--- BEGIN ---

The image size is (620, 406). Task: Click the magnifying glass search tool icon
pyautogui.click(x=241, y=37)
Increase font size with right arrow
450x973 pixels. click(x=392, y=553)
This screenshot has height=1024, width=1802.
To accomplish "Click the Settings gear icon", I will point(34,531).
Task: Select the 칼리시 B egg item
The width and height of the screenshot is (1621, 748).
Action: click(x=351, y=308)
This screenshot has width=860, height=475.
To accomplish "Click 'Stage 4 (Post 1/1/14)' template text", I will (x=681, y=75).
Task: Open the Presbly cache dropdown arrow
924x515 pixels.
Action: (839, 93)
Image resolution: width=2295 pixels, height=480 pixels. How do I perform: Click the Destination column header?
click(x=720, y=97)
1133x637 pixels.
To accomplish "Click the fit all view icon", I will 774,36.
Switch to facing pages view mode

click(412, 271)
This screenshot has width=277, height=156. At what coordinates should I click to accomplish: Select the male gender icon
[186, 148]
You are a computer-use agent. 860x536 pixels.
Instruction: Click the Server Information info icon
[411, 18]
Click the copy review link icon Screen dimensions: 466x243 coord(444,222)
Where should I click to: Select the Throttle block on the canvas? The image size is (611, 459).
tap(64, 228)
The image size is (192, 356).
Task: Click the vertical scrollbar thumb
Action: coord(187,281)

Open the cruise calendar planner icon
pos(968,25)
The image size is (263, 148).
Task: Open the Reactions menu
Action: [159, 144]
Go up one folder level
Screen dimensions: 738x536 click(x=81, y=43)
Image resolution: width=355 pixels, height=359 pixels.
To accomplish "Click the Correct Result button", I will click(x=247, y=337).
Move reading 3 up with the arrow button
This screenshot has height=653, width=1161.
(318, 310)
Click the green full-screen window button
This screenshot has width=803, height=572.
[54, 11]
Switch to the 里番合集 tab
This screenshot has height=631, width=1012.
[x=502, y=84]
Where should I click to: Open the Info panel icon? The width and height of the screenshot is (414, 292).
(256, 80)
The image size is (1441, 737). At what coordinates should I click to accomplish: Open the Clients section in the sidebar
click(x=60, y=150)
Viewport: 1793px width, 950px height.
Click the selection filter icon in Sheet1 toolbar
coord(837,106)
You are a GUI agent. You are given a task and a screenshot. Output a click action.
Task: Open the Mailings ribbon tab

--- END ---

> _Problem statement_
Please put all the items above into a Markdown table with two columns, Row and Line, where Row numbers each line in order and Line holds its text. Leave out blank lines.

> _Answer to the exercise_
| Row | Line |
|---|---|
| 1 | The image size is (620, 406). Task: Click the magnifying glass search tool icon |
| 2 | pyautogui.click(x=241, y=37) |
| 3 | Increase font size with right arrow |
| 4 | 450x973 pixels. click(x=392, y=553) |
| 5 | This screenshot has height=1024, width=1802. |
| 6 | To accomplish "Click the Settings gear icon", I will point(34,531). |
| 7 | Task: Select the 칼리시 B egg item |
| 8 | The width and height of the screenshot is (1621, 748). |
| 9 | Action: click(x=351, y=308) |
| 10 | This screenshot has width=860, height=475. |
| 11 | To accomplish "Click 'Stage 4 (Post 1/1/14)' template text", I will (x=681, y=75). |
| 12 | Task: Open the Presbly cache dropdown arrow |
| 13 | 924x515 pixels. |
| 14 | Action: (839, 93) |
| 15 | Image resolution: width=2295 pixels, height=480 pixels. How do I perform: Click the Destination column header? |
| 16 | click(x=720, y=97) |
| 17 | 1133x637 pixels. |
| 18 | To accomplish "Click the fit all view icon", I will 774,36. |
| 19 | Switch to facing pages view mode |
| 20 | click(412, 271) |
| 21 | This screenshot has width=277, height=156. At what coordinates should I click to accomplish: Select the male gender icon |
| 22 | [186, 148] |
| 23 | You are a computer-use agent. 860x536 pixels. |
| 24 | Instruction: Click the Server Information info icon |
| 25 | [411, 18] |
| 26 | Click the copy review link icon Screen dimensions: 466x243 coord(444,222) |
| 27 | Where should I click to: Select the Throttle block on the canvas? The image size is (611, 459). |
| 28 | tap(64, 228) |
| 29 | The image size is (192, 356). |
| 30 | Task: Click the vertical scrollbar thumb |
| 31 | Action: coord(187,281) |
| 32 | Open the cruise calendar planner icon |
| 33 | pos(968,25) |
| 34 | The image size is (263, 148). |
| 35 | Task: Open the Reactions menu |
| 36 | Action: [159, 144] |
| 37 | Go up one folder level |
| 38 | Screen dimensions: 738x536 click(x=81, y=43) |
| 39 | Image resolution: width=355 pixels, height=359 pixels. |
| 40 | To accomplish "Click the Correct Result button", I will click(x=247, y=337). |
| 41 | Move reading 3 up with the arrow button |
| 42 | This screenshot has height=653, width=1161. |
| 43 | (318, 310) |
| 44 | Click the green full-screen window button |
| 45 | This screenshot has width=803, height=572. |
| 46 | [54, 11] |
| 47 | Switch to the 里番合集 tab |
| 48 | This screenshot has height=631, width=1012. |
| 49 | [x=502, y=84] |
| 50 | Where should I click to: Open the Info panel icon? The width and height of the screenshot is (414, 292). |
| 51 | (256, 80) |
| 52 | The image size is (1441, 737). At what coordinates should I click to accomplish: Open the Clients section in the sidebar |
| 53 | click(x=60, y=150) |
| 54 | Viewport: 1793px width, 950px height. |
| 55 | Click the selection filter icon in Sheet1 toolbar |
| 56 | coord(837,106) |
| 57 | You are a GUI agent. You are given a task and a screenshot. Output a click action. |
| 58 | Task: Open the Mailings ribbon tab |